▶ **What is expected**
What's required is a verbatim printout of all the data.

Entries taken from a collection:
※

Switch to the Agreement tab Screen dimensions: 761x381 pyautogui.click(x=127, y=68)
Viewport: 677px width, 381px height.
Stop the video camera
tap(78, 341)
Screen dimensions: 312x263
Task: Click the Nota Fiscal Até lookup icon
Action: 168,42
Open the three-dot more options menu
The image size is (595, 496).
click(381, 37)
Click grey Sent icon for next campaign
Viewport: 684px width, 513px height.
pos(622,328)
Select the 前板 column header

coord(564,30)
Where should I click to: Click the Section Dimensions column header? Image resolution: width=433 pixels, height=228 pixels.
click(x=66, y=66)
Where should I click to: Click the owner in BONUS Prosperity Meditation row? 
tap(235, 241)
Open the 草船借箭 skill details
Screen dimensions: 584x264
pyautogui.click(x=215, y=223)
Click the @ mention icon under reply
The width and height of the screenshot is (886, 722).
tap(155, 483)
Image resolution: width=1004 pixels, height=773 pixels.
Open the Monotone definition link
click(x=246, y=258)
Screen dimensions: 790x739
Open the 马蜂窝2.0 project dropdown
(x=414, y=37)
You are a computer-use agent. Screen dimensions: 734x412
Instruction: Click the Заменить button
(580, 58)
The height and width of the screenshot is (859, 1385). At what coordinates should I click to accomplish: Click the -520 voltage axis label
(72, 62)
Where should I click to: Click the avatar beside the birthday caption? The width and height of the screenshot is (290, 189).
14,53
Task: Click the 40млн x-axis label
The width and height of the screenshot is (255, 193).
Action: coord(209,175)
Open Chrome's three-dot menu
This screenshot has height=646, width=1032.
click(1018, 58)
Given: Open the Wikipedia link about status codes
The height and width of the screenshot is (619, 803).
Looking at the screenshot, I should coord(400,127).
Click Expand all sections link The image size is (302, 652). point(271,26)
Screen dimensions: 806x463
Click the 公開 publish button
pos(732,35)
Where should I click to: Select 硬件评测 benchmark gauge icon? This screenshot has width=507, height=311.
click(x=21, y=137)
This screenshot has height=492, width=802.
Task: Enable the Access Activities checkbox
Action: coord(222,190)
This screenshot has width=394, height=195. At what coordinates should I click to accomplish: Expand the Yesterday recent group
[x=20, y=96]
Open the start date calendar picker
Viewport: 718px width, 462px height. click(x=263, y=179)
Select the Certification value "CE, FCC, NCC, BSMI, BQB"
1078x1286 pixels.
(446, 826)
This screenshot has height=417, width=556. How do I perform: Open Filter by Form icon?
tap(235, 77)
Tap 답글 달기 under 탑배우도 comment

※

▶ **Task response**
Switch to the Agreement tab Screen dimensions: 761x381 pyautogui.click(x=127, y=68)
Viewport: 677px width, 381px height.
Stop the video camera
tap(78, 341)
Screen dimensions: 312x263
Task: Click the Nota Fiscal Até lookup icon
Action: 168,42
Open the three-dot more options menu
The image size is (595, 496).
click(381, 37)
Click grey Sent icon for next campaign
Viewport: 684px width, 513px height.
pos(622,328)
Select the 前板 column header

coord(564,30)
Where should I click to: Click the Section Dimensions column header? Image resolution: width=433 pixels, height=228 pixels.
click(x=66, y=66)
Where should I click to: Click the owner in BONUS Prosperity Meditation row? 
tap(235, 241)
Open the 草船借箭 skill details
Screen dimensions: 584x264
pyautogui.click(x=215, y=223)
Click the @ mention icon under reply
The width and height of the screenshot is (886, 722).
tap(155, 483)
Image resolution: width=1004 pixels, height=773 pixels.
Open the Monotone definition link
click(x=246, y=258)
Screen dimensions: 790x739
Open the 马蜂窝2.0 project dropdown
(x=414, y=37)
You are a computer-use agent. Screen dimensions: 734x412
Instruction: Click the Заменить button
(580, 58)
The height and width of the screenshot is (859, 1385). At what coordinates should I click to accomplish: Click the -520 voltage axis label
(72, 62)
Where should I click to: Click the avatar beside the birthday caption? The width and height of the screenshot is (290, 189).
14,53
Task: Click the 40млн x-axis label
The width and height of the screenshot is (255, 193).
Action: coord(209,175)
Open Chrome's three-dot menu
This screenshot has height=646, width=1032.
click(1018, 58)
Given: Open the Wikipedia link about status codes
The height and width of the screenshot is (619, 803).
Looking at the screenshot, I should coord(400,127).
Click Expand all sections link The image size is (302, 652). point(271,26)
Screen dimensions: 806x463
Click the 公開 publish button
pos(732,35)
Where should I click to: Select 硬件评测 benchmark gauge icon? This screenshot has width=507, height=311.
click(x=21, y=137)
This screenshot has height=492, width=802.
Task: Enable the Access Activities checkbox
Action: coord(222,190)
This screenshot has width=394, height=195. At what coordinates should I click to accomplish: Expand the Yesterday recent group
[x=20, y=96]
Open the start date calendar picker
Viewport: 718px width, 462px height. click(x=263, y=179)
Select the Certification value "CE, FCC, NCC, BSMI, BQB"
1078x1286 pixels.
(446, 826)
This screenshot has height=417, width=556. How do I perform: Open Filter by Form icon?
tap(235, 77)
Tap 답글 달기 under 탑배우도 comment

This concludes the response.